Well we have such big gardens and so many rocks that we will never have to worry about working again, will we?
I mean they are already paying us twice as much for our rocks than last year and even while the world was in crisis, our plane loads of cargo kept landing like clockwork.
Now some pessimists are calling out, what happens if the world doesn't want our rocks any more? Or how come the rest keep getting smarter and developing their science and industry, while we are re-arranging our stacks of straw?
For all the sarcasm we pour on the times, the 1950s and 60s wealth was used to give us the industries and infrastructure that allowed us to grow into a leading economy.

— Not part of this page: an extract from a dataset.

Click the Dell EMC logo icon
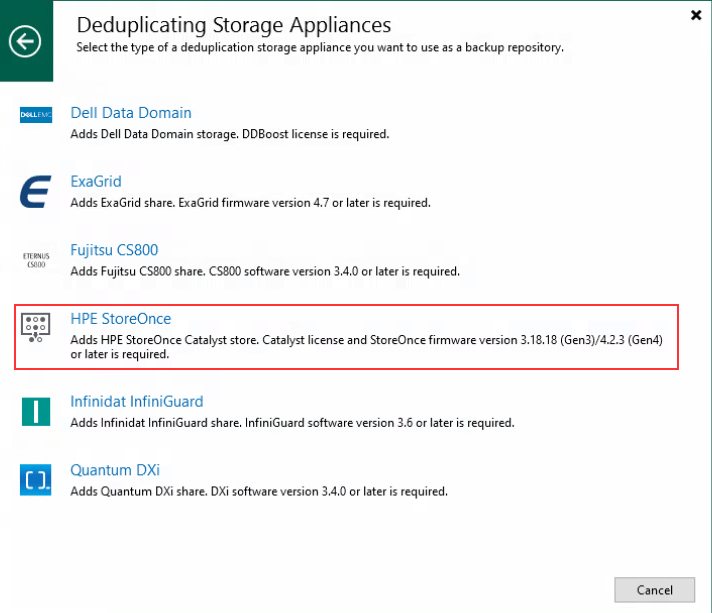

Today we see any such initiatives maligned at both federal and state level.
A broadband network? "We can't afford it". But if we can't afford it now, when will we ever get up to world speed?
Desalination? "A waste of money". But what happens when the next ten-year drought hits our expanding cities?
"Universities should work on a user-pays system". This said by politicians who were themselves able to advance in life because of free education.
Investing our good fortune on the future, rather than buying yet more throw-away consumer goods, is not fanciful idealism, it's good sense.
We need to plan the use of all that money that's pouring in. Because sure as eggs, some day those cargo planes will stop landing, and so will those happy new years.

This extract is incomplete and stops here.